Di Paris - paman dari Mordaunt, saudara lelaki dari Milady Lord Winther yang bernasib buruk. Dia dikirim oleh Raja Charles I dari Inggris untuk meminta bantuan Ratu dan Kardinal Mazarin kepada militer dan politik dalam menentang tentara pemberontak yang dipimpin oleh Cromwell. Ratu Inggris, yang tinggal di pengasingan di Paris di sebuah biara Karmelit, sangat putus asa: Lord Winther tidak berhasil membujuk Prancis ke sisi Charles I, yang kehilangan mahkota. Wintere sedang berusaha menghibur permaisuri: masih ada orang di Prancis yang siap membantu kami! Ini adalah Artagnan dan teman-temannya, yang pernah membuktikan kepada Kerajaan Inggris keberanian dan bangsawan sejati mereka. Lord Winther mengunjungi Athos. Seorang teman lama membuatnya kesal: d'Artagnan dengan Porthos adalah pelayan utama. Tapi Aramis dan aku siap membantu Anda!

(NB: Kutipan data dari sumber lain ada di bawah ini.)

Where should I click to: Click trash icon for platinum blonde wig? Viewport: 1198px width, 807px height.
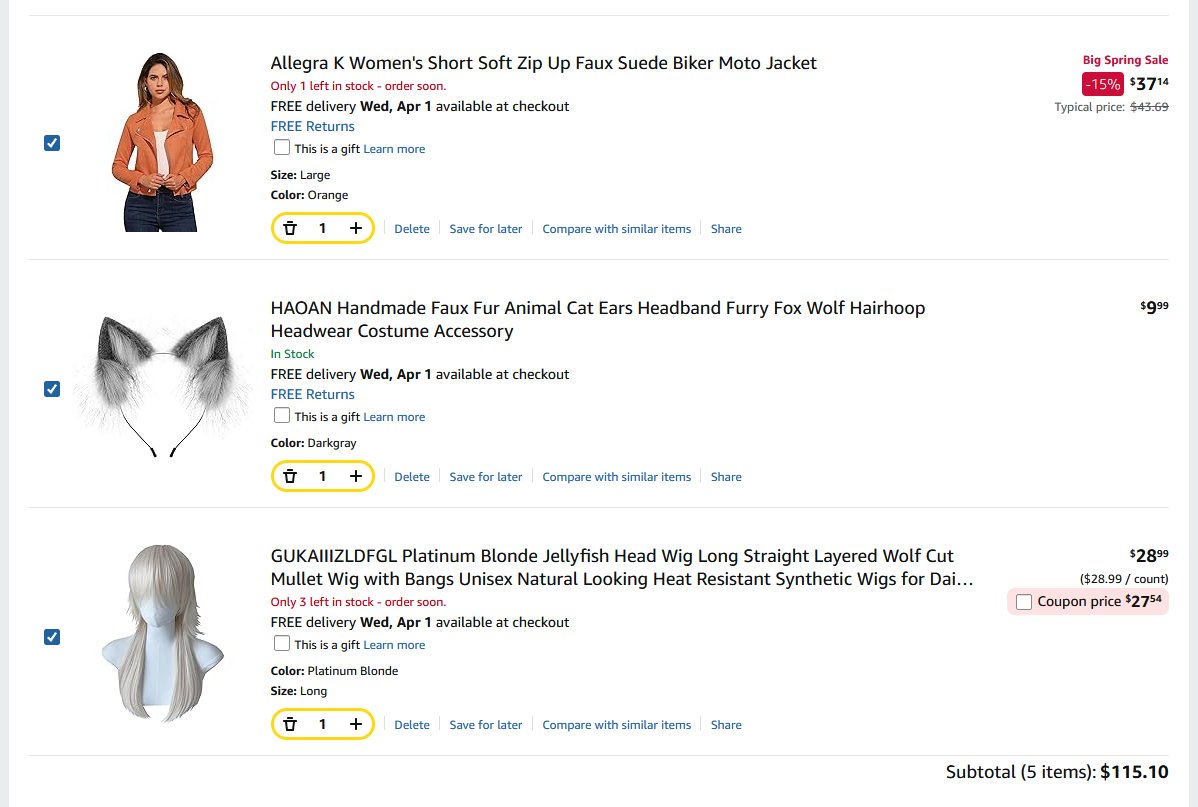tap(290, 725)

Di dermaga di Boulogne, Aramis, Athos dan Vinter sedang menunggu Mordaunt, yang siap untuk membalas dendam ibunya (ia membawa surat rahasia Mazarini dari Cromwell menuntut untuk mempertahankan netralitas pada saat kejatuhan Karl ini, dan surat itu berperan dalam keputusan yang dibuat oleh Ratu). Mordaunt gagal memasuki kapal, yang berlayar bersama paman dan dua musketeernya ke Inggris. Dia siap untuk berlayar di belakang mereka di kapal gratis berikutnya.

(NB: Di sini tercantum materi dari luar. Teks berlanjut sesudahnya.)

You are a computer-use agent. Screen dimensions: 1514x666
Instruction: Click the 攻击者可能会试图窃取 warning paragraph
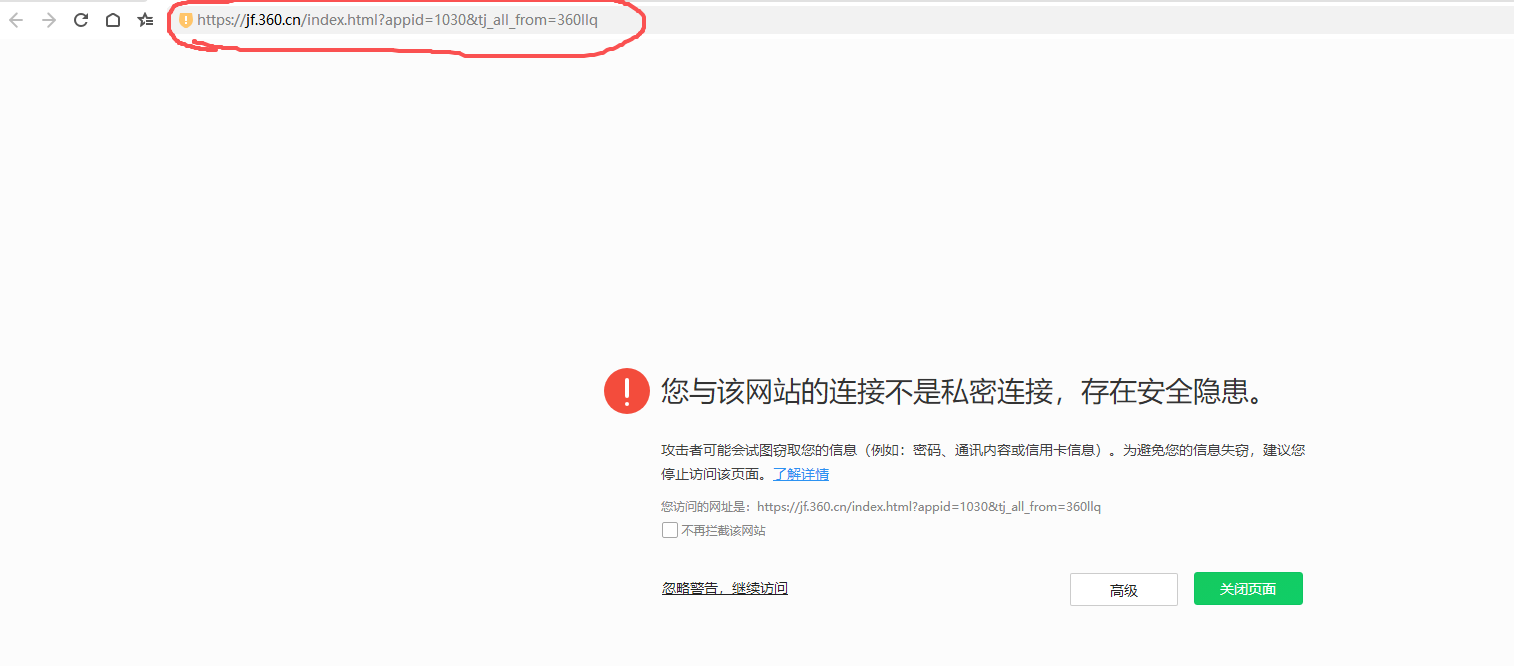click(983, 462)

Pada saat ini, Brusel ditangkap di Paris. Orang-orang turun ke jalan dan terlibat dalam bentrokan dengan tentara. Rochefort, yang menjadi pemimpin Fronde, bersama-sama dengan penghasut kerusuhan lainnya, menuntut pembebasan segera dari pemimpinnya. Sang Ratu dipaksa untuk menandatangani ultimatum yang dihadirkan kepadanya, tetapi menyembunyikan kebencian di hatinya atas subyek-subyek yang bingung: “Aku dan raja muda harus meninggalkan Paris. Massa bingung ketika mereka melihat bahwa penguasa mereka tidak di atas takhta - dan kemudian aku akan membakar kota yang keji ini! " Didampingi oleh d'Artagnan yang tak tergantikan, dia dan putranya yang berusia sepuluh tahun meninggalkan ibukota dan mencari perlindungan di Saint-Germain. Beberapa jam sebelumnya, oleh D'Artagnan yang sama, secara ajaib diambil dari Paris dan Mazarin ...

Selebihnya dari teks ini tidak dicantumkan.